• **Text to read**
What is data deduplication?

Data deduplication is a technology that reduces storage requirements by identifying and removing redundant data.

 

What data deduplication techniques does dataStor Shield™ use?

All of our DATASTOR Shield™ products were built around the same enterprise class, patent-pending Adaptive Content Factoring™ engine. DATASTOR Shield™ uses three data deduplication techniques to identify and remove redundant data. First, all data is compressed using advanced data compression. Second, a global single-instance-storage (G-SIS) technique is used to remove redundant data at the file-level regardless of file name, path, or even server. Third, active files are analyzed at a sub-file level to remove redundancy providing efficiency for processing files like PSTs, Exchange EDBs, and SQL databases.

 

Can DATASTOR Shield™ replace my existing backup application?

Yes, DATASTOR Shield™ can protect data without any additional third-party backup applications. This is just one more feature that adds to your cost savings.

 

Is my data deduplicated before it touches the network?

• **Dataset excerpt**
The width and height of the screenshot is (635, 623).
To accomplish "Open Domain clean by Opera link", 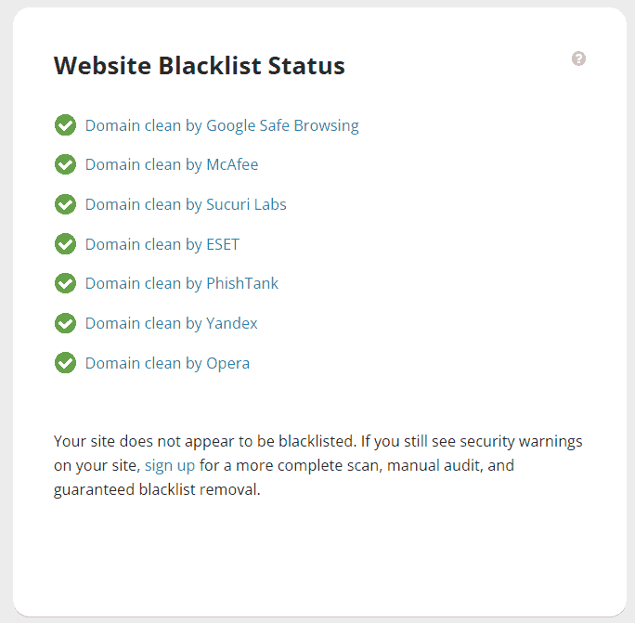I will pyautogui.click(x=167, y=363).
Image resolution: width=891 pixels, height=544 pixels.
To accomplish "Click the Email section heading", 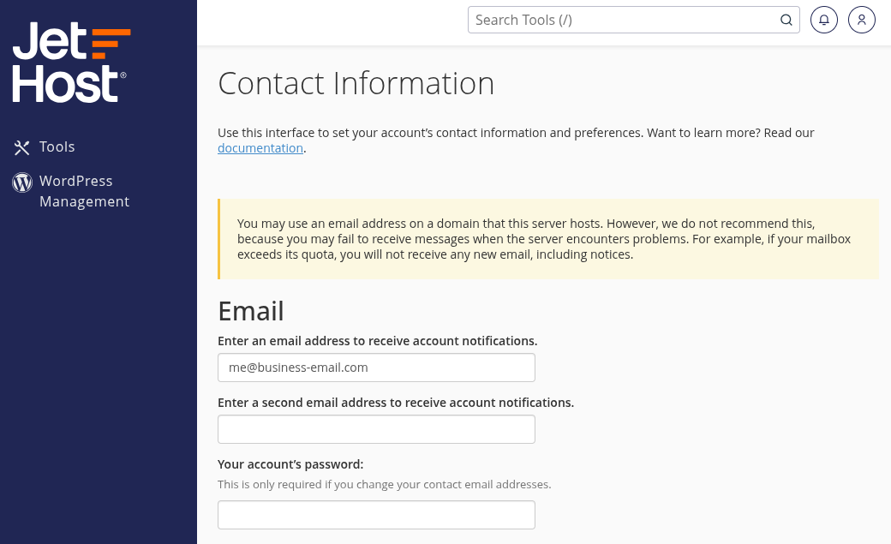I will [250, 311].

• **Instruction**
Please continue the data deduplication FAQ from the point where it stops.

• **Output of the exercise**
Yes, using “source-based” data deduplication, DATASTOR Shield™ removes redundant data on the protected server before any data is transferred across LAN or WAN network connections.

 

Does DATASTOR Shield™ require proprietary hardware?

No, DATASTOR Shield™ is a software-only solution that runs on Microsoft Windows. This means that you have the freedom to choose the best hardware to fit your needs and budget.

 

Can DATASTOR Shield™ protect data stored on non-Windows based servers (Linux, Solaris, HP-UX, etc.)?

Yes, DATASTOR Shield™ can “post-process” data that has been transferred from non-Windows-based servers. For example, a database backup on HP-UX is transferred to the DATASTOR Shield™ server and then deduplicated and stored efficiently by a local protection plan. Currently, DATASTOR Shield™ supports only “source-based” data deduplication on Microsoft Windows.

 

What is the difference between source based, post-process and in-line data deduplication?

One important aspect of data deduplication is WHERE the redundant data is processed and removed. “Source-based” products like DATASTOR Shield™ process and remove redundant data on the protected server, before it is transferred across the network. “Post-process” and “in-line” products process data in a central location and store only unique data. “Post-process” also requires extra disk space to cache the data before redundant data is removed.

 

Can iSCSI connected storage be used by DATASTOR Shield™ to store deduplicated data?

Yes, DATASTOR Shield™ uses standard NTFS volumes to store deduplicated data. These NTFS volumes can be internal, iSCSI, and Fibre Channel connected.

 

Can NAS connected storage be used by DATASTOR Shield™ to store deduplicated data?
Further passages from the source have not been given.